Multiple Conformations of Gal3 Protein Drive the Galactose-Induced Allosteric Activation of the GAL Genetic Switch of Saccharomyces cerevisiae

Abstract

Gal3p is an allosteric monomeric protein that activates the GAL genetic switch of Saccharomyces cerevisiae in response to galactose. Expression of constitutive mutant of Gal3p or overexpression of wild-type Gal3p activates the GAL switch in the absence of galactose. These data suggest that Gal3p exists as an ensemble of active and inactive conformations. Structural data have indicated that Gal3p exists in open (inactive) and closed (active) conformations. However, a mutant of Gal3p that predominantly exists in inactive conformation and is yet capable of responding to galactose has not been isolated. To understand the mechanism of allosteric transition, we have isolated a triple mutant of Gal3p with V273I, T404A, and N450D substitutions, which, upon overexpression, fails to activate the GAL switch on its own but activates the switch in response to galactose. Overexpression of Gal3p mutants with single or double mutations in any of the three combinations failed to exhibit the behavior of the triple mutant. Molecular dynamics analysis of the wild-type and the triple mutant along with two previously reported constitutive mutants suggests that the wild-type Gal3p may also exist in super-open conformation.
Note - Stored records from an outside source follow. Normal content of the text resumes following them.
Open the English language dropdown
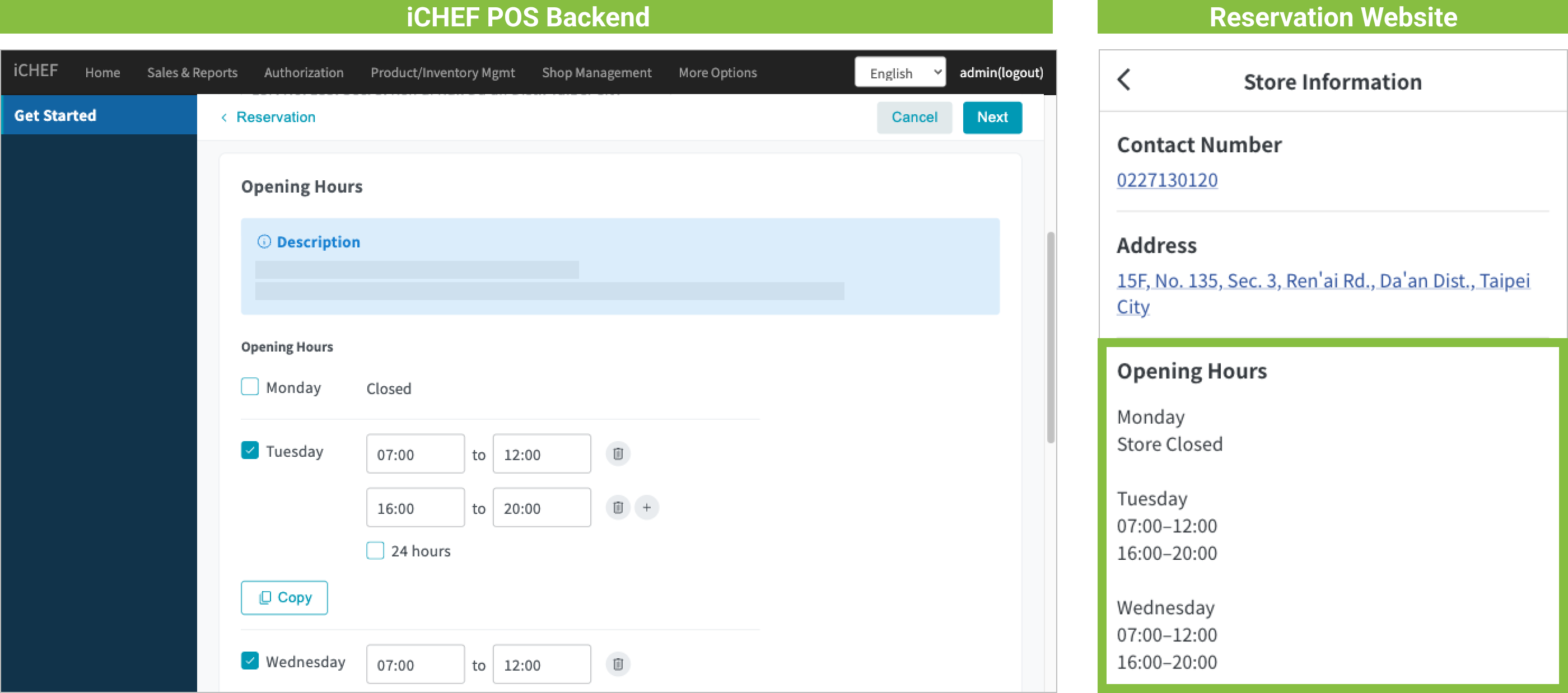1568x693 pixels. (900, 72)
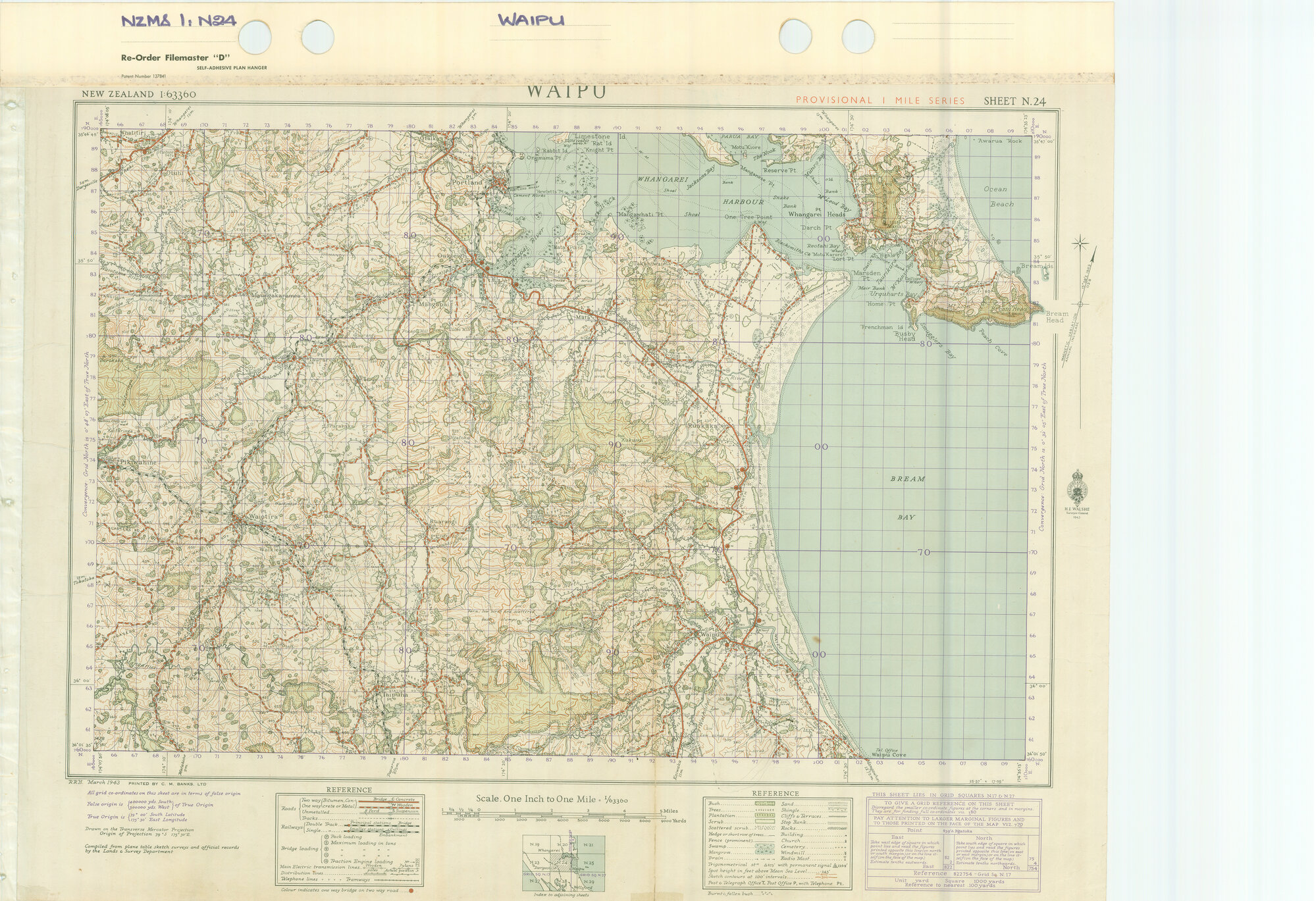1316x901 pixels.
Task: Click the handwritten WAIPU title at top
Action: 530,20
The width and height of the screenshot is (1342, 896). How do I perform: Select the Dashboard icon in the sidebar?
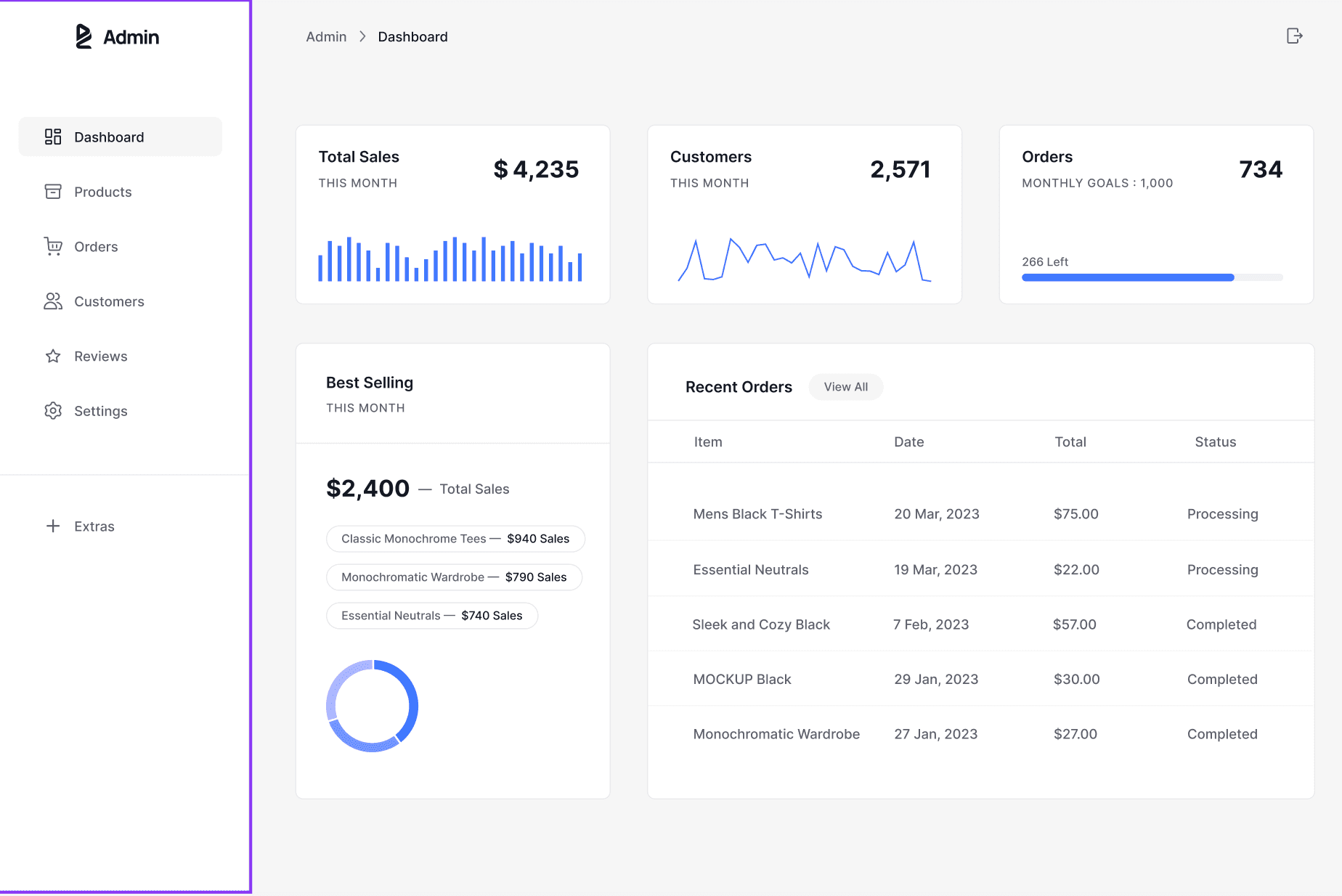coord(53,137)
Furthermore, our results suggest that the dynamics of residue F237 situated in the hydrophobic pocket located in the hinge region drives the transition between different conformations. Based on this study, we suggest that conformational selection mechanism is the driving force in the allosteric transition of Gal3p, which may have implications in other signaling pathways involving monomeric proteins.